PROMPT: If a record holds a picture, leave the picture out; return everything else exactly.

INFORMATION SUPPLIED:
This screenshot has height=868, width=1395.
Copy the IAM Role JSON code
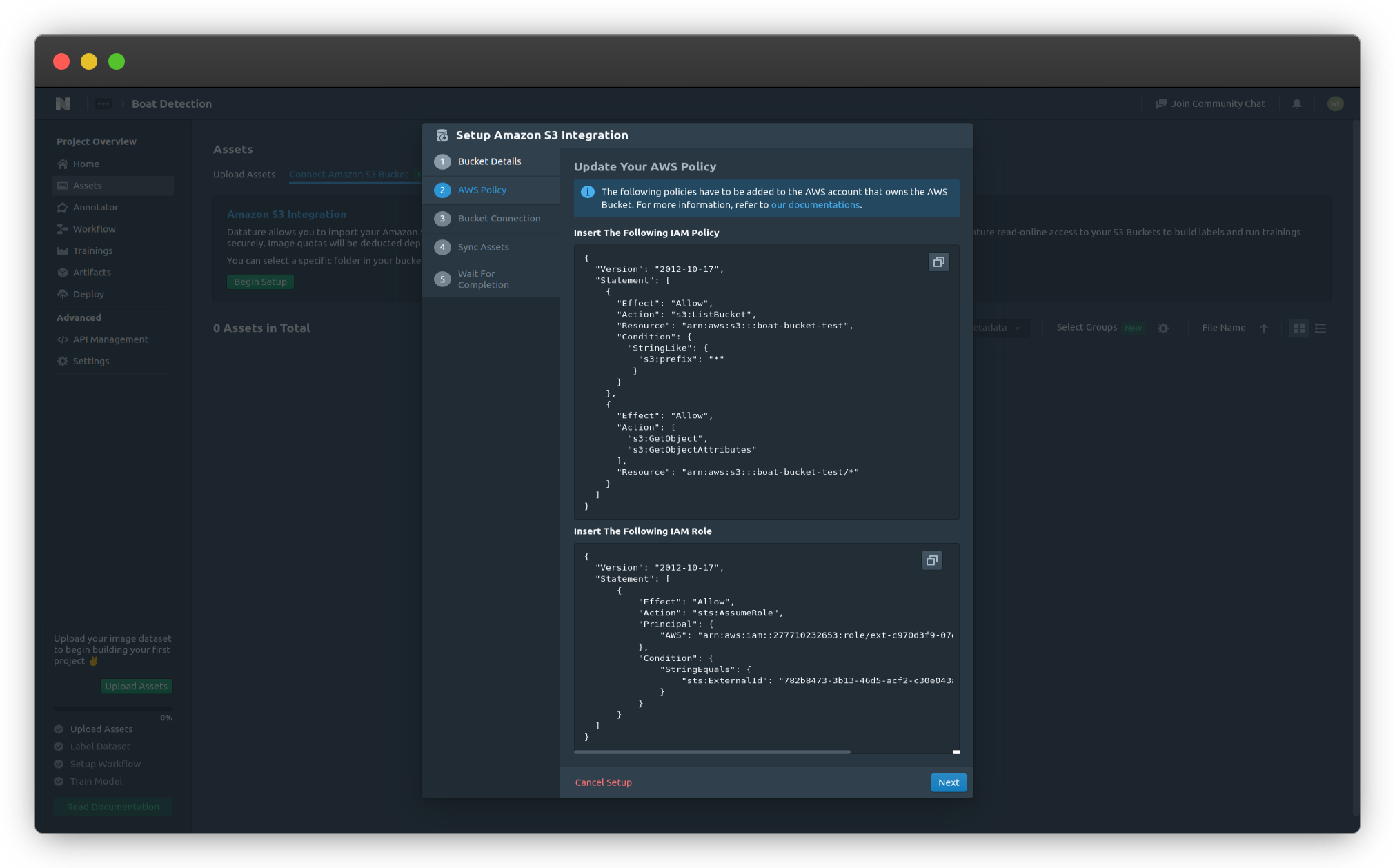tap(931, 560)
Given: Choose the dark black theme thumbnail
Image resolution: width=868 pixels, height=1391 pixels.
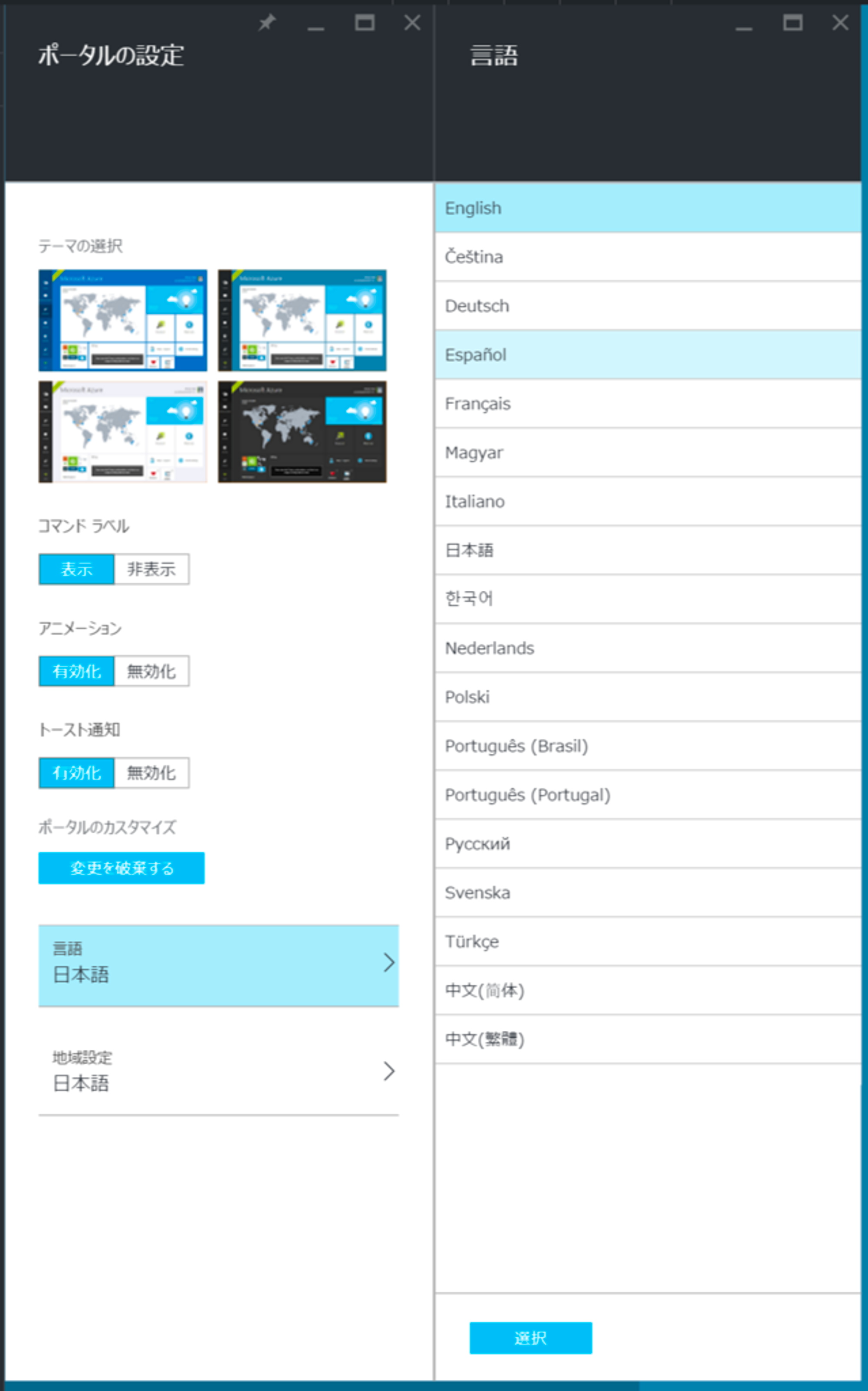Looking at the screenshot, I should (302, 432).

WRITTEN ANSWER:
This screenshot has height=868, width=1395.
Copy the IAM Role JSON code
tap(931, 560)
Given: Choose the dark black theme thumbnail
Image resolution: width=868 pixels, height=1391 pixels.
Looking at the screenshot, I should (302, 432).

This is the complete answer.